▶ _Work instructions_: Find each line below containing the string "pixels" and copy those lines out. Case counts.

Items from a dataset
►

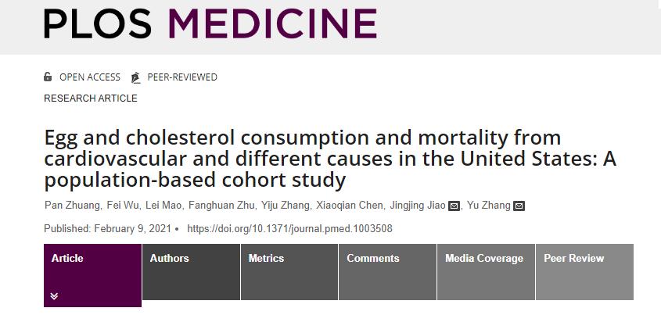Click the PLOS Medicine logo

coord(210,23)
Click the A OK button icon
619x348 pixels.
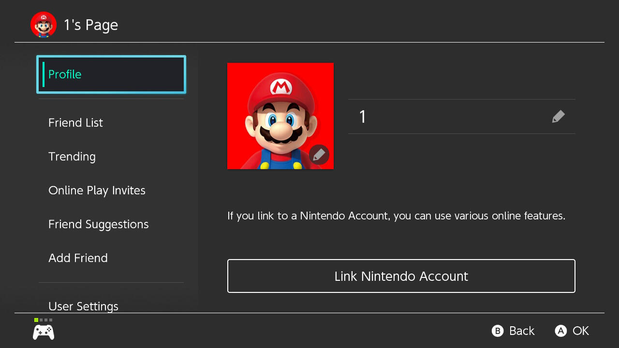[561, 331]
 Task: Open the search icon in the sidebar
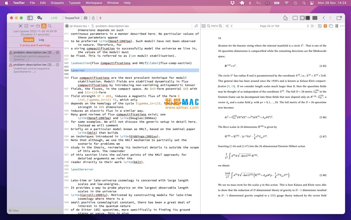(x=50, y=26)
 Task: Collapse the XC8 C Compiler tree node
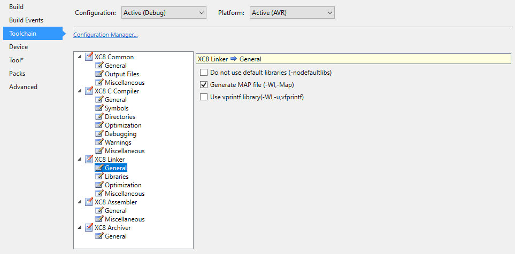pyautogui.click(x=80, y=91)
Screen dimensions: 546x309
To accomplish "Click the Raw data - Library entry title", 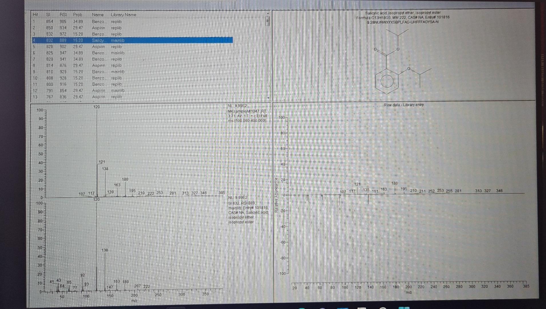I will click(x=404, y=105).
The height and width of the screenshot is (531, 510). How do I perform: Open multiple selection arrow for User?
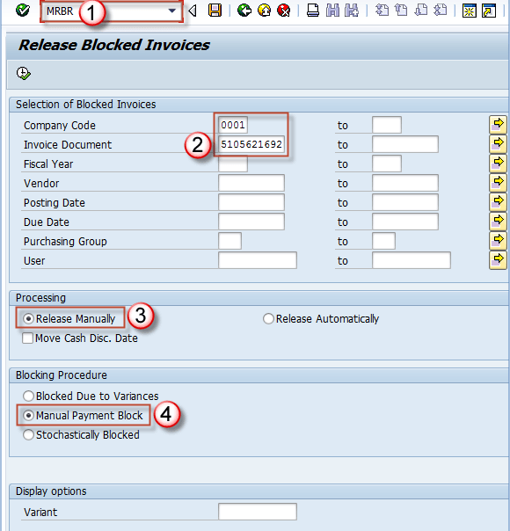coord(498,260)
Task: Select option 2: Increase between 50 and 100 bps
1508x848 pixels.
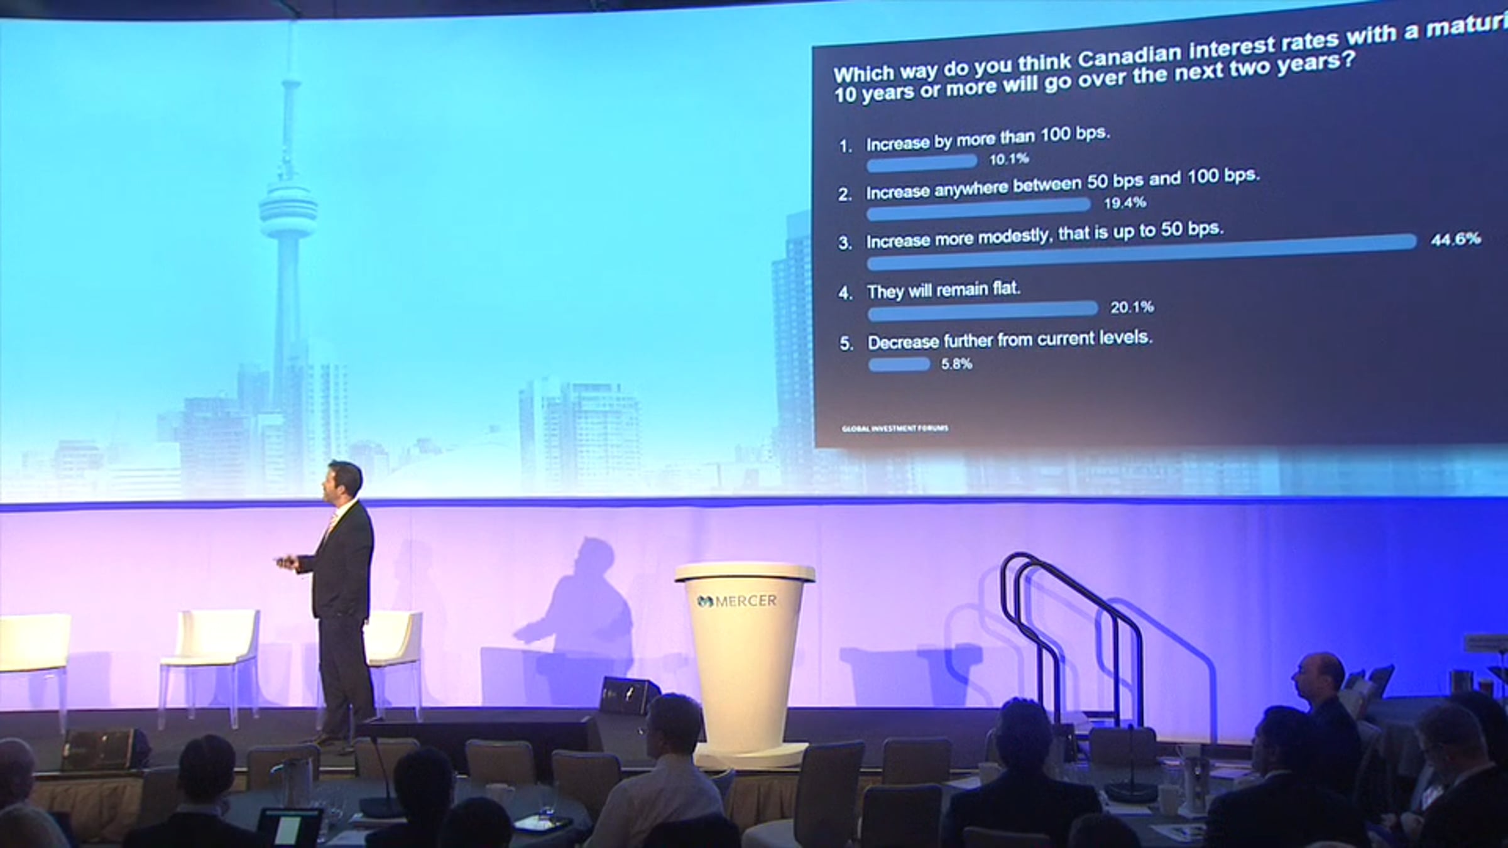Action: click(1062, 185)
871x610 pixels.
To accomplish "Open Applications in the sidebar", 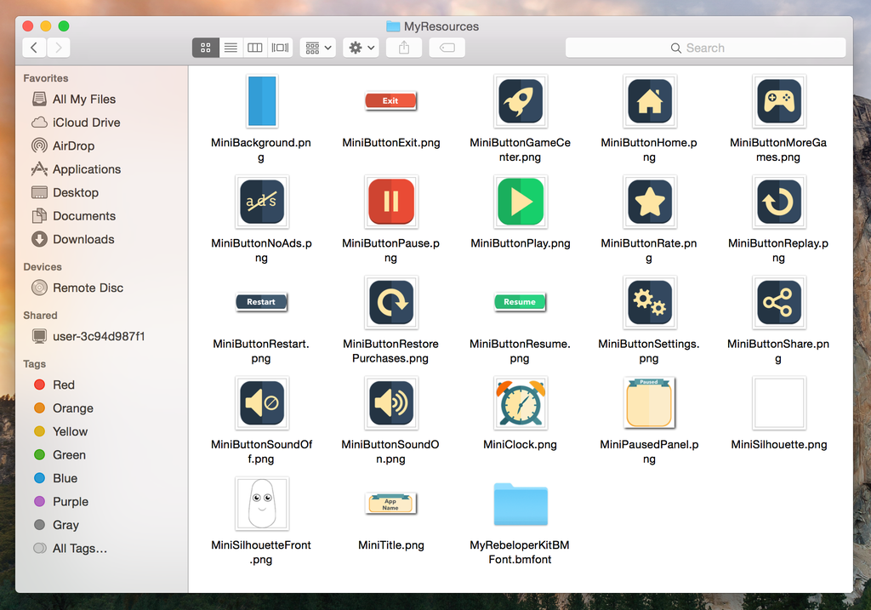I will click(x=86, y=169).
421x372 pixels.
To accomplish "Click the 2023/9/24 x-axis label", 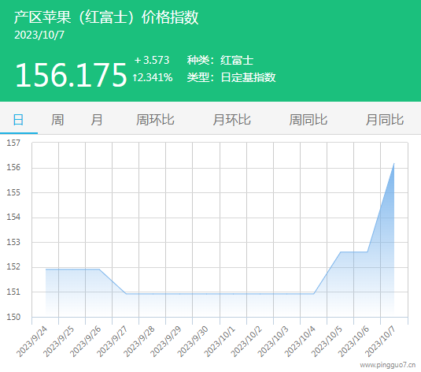I will [32, 341].
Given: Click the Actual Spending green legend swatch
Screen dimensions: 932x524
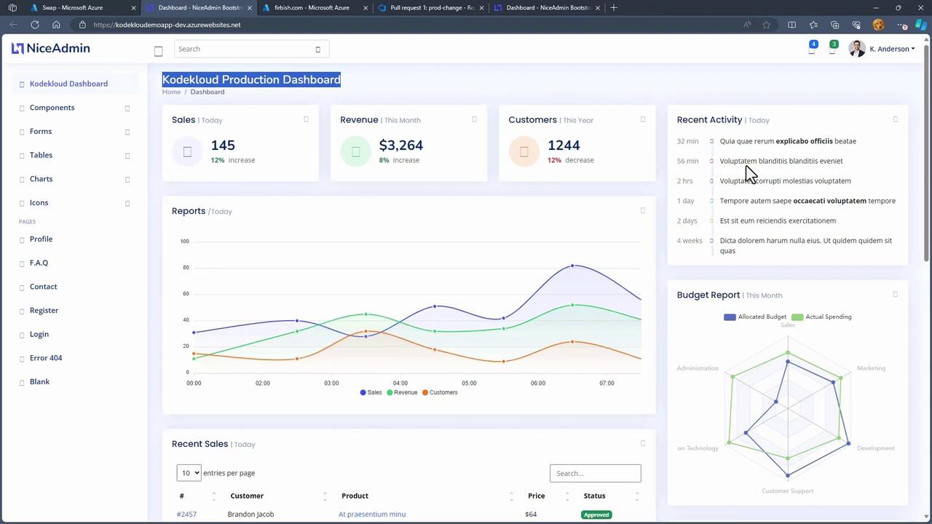Looking at the screenshot, I should [x=797, y=317].
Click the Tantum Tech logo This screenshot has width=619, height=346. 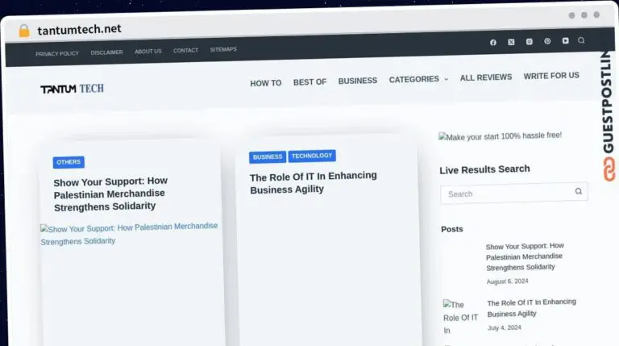click(x=72, y=89)
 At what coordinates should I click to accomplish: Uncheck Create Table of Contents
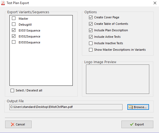[x=91, y=24]
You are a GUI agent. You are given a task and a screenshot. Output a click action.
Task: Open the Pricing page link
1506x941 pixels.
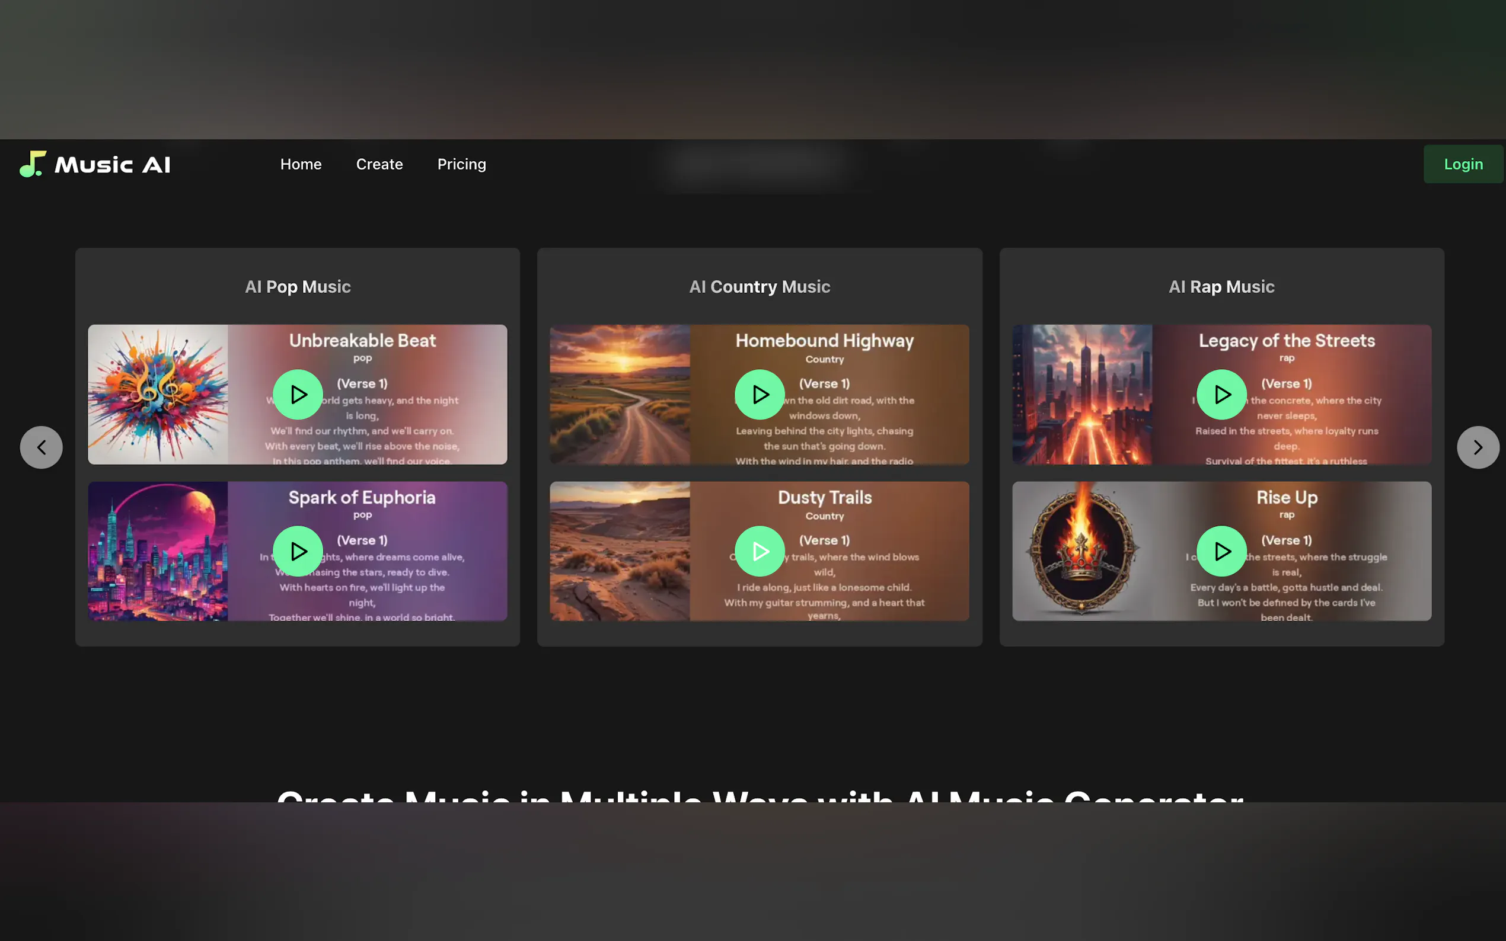point(461,164)
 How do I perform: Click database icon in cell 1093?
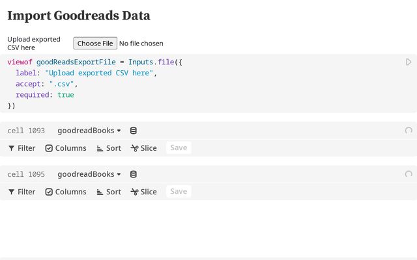[134, 131]
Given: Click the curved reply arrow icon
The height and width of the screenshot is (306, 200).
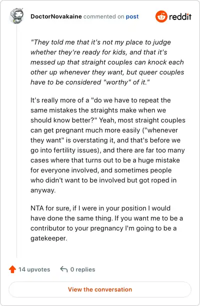Looking at the screenshot, I should coord(64,269).
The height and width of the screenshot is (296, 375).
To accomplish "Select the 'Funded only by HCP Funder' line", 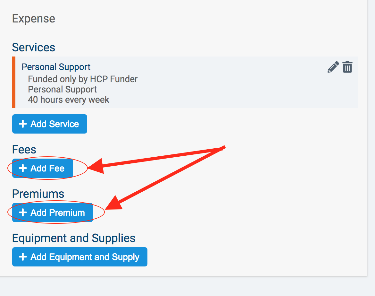I will click(83, 79).
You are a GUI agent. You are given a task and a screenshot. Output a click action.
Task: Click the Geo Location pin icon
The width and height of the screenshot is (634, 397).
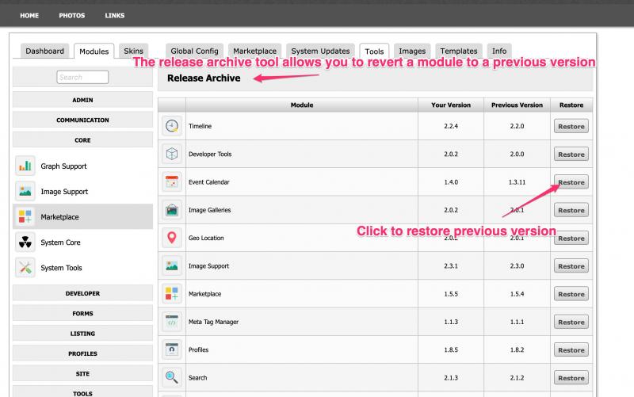pyautogui.click(x=172, y=238)
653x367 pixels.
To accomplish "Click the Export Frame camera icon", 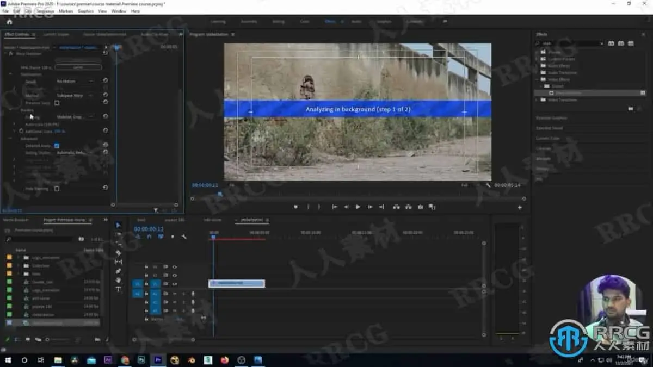I will [420, 207].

◄

▶ _Written response_:
619x348 pixels.
1508x848 pixels.
871x610 pixels.
421x372 pixels.
1506x941 pixels.
653x367 pixels.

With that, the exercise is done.